[Start of Records shown]

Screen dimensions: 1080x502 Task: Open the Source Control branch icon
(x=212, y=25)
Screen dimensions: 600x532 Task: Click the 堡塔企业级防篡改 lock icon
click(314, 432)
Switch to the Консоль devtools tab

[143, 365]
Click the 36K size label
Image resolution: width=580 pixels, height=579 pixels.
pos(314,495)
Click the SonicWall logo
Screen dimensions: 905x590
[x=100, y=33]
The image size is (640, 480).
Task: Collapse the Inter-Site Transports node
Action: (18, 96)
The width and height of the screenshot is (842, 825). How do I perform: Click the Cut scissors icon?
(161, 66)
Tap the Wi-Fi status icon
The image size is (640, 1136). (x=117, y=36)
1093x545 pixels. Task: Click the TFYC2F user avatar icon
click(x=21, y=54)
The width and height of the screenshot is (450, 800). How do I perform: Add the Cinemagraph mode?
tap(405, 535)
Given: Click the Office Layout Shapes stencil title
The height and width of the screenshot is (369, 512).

[End of Records shown]

• The problem: Copy out every entry above word for word, keeping each line exactly as it stands.

• Written solution:
Screen dimensions: 1080x502 Task: Open the Source Control branch icon
(x=212, y=25)
Screen dimensions: 600x532 Task: Click the 堡塔企业级防篡改 lock icon
click(314, 432)
Switch to the Консоль devtools tab

[143, 365]
Click the 36K size label
Image resolution: width=580 pixels, height=579 pixels.
pos(314,495)
Click the SonicWall logo
Screen dimensions: 905x590
[x=100, y=33]
The image size is (640, 480).
Task: Collapse the Inter-Site Transports node
Action: (18, 96)
The width and height of the screenshot is (842, 825). How do I perform: Click the Cut scissors icon?
(161, 66)
Tap the Wi-Fi status icon
The image size is (640, 1136). (x=117, y=36)
1093x545 pixels. Task: Click the TFYC2F user avatar icon
click(x=21, y=54)
The width and height of the screenshot is (450, 800). How do I perform: Add the Cinemagraph mode?
tap(405, 535)
Given: Click the Office Layout Shapes stencil title
The height and width of the screenshot is (369, 512).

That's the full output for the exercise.